Se puede decir que los sagrados evangelios han sido injustos con la figura de San José. Porque los de Lucas y Mateo apenas ofrecen unas cortas referencias sobre su persona, como su asistencia al nacimiento de Jesús en la cueva de Belén, la huida a Egipto para salvarle de la matanza de Herodes, o acompañando a su madre al Templo para cumplir la ley de Moisés en su presentación oficial. Pero sin que una palabra saliera de su boca, hasta el punto de haber recibido como apodo el nombre de «el santo del silencio». No obstante, lo que los evangelios y la misma historia le negó, se encargó de suplirlo la fantasía de las primeras comunidades cristianas, ávidas de conocer todo sobre el atrayente personaje. Y crearon otro evangelio apócrifo titulado «Historia de José el carpintero» que, si bien fue mirado en principio con recelo por la jerarquía eclesiástica, nunca condenado. Al contrario, Padres de la Iglesia como San Jerónimo y San Agustín reconocieron que «podía contener algo de verdad».

Esta historia, escrita a principio del s. IV, se recitaba en los oficios religiosos de los monjes coptos de Egipto que fueron los primeros del mundo en darle culto. Porque la huella de bondad que dejó en este país José los 18 meses que allí vivió, hace que todavía se venere en El Cairo la cripta que aseguran fue morada de la Sagrada Familia. Y de Egipto se extendió su devoción por el resto de Oriente, siendo la madre del emperador Constantino, Santa Elena, la primera en dedicarle una capilla dentro de la gran Basílica que erigió en Belén el año 330.

A Europa llegó, en los comienzos del primer milenio, importada por monjes del Monte Carmelo en Israel; siendo la abadía benedictina de Winchester (Inglaterra), hoy catedral, la primera institución de nuestro viejo continente que celebró una fiesta en su honor; y Bolonia (Italia) la primera ciudad que en 1129 le erigió una iglesia. Sin embargo, hasta mediados de ese milenio no logró extenderse su devoción por occidente, gracias a que el canónigo y gran canciller de la Universidad de París, Juan Gersòn, en el Concilio Ecuménico de Constanza (1414) recomendó su culto a los Padres conciliares, siendo ésta la circunstancia que favoreció su propagación. Aunque en España sufrió retraso hasta 1562, año en que la entusiasta Santa Teresa de Jesús, reformadora de la orden carmelita, empezó a fundar conventos bajo el patrocinio de San José.
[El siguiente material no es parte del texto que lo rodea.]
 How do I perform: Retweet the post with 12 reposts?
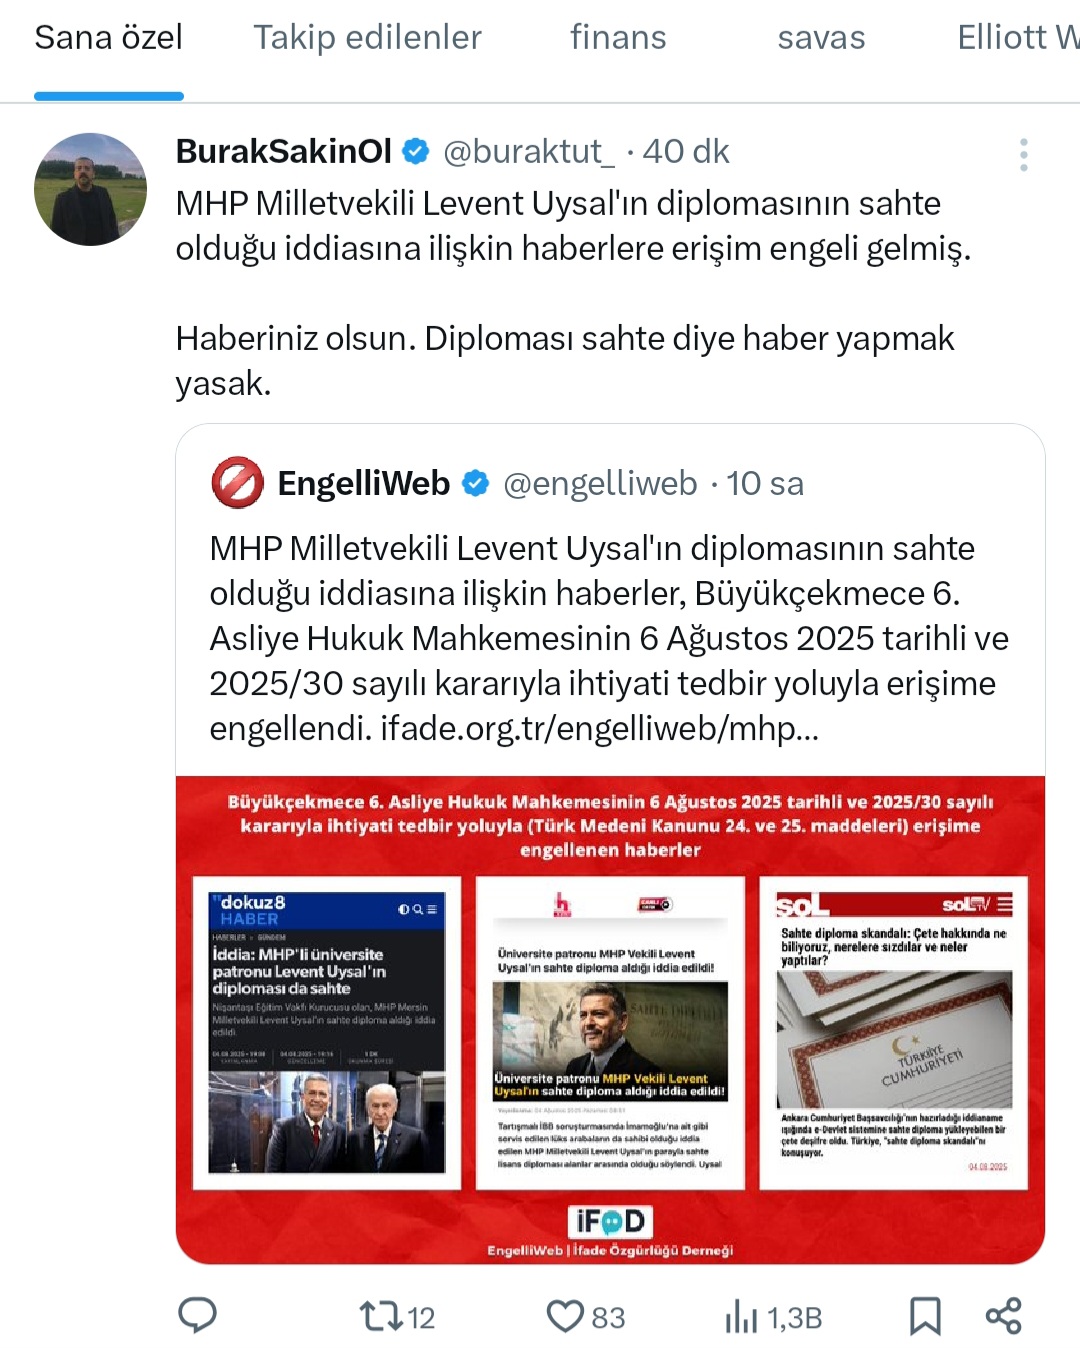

Pero en Valencia, 65 años antes que viniera a nuestra ciudad la santa de Ávila dispuesta a fundar en nuestro suelo otro convento «San José», ya en 1497 el «Gremi dels Fusters» lo había proclamado su patrón. Y también había instituido en su honor la «cremà» de sus hogueras el día de la fiesta. Una fiesta popular en principio sin realce alguno religioso, hasta que el arzobispo San Juan de Ribera en 1609 le compuso la «misa de San José» con rito propio, incluyéndola en el misal suplementario de la diócesis de Valencia junto a las de sus tres grandes patronos, San Vicente Mártir, San Vicente Ferrer y Ángel Custodio. Y como las de estos, declarando igualmente obligatoria la asistencia a esta misa el día de su festividad.

Una medida que tuvo importantes repercusiones para el futuro. Para Valencia, porque el «Gremi dels Fusters», y luego la Junta Central Fallera, asumieron la institución de esta misa comprometiéndose a asistir cada año a ella con toda la Corte fallera. Y para la Iglesia universal, porque movió al papa Gregorio XV en 1621 a declararla también de obligado cumplimiento para todo el mundo cristiano.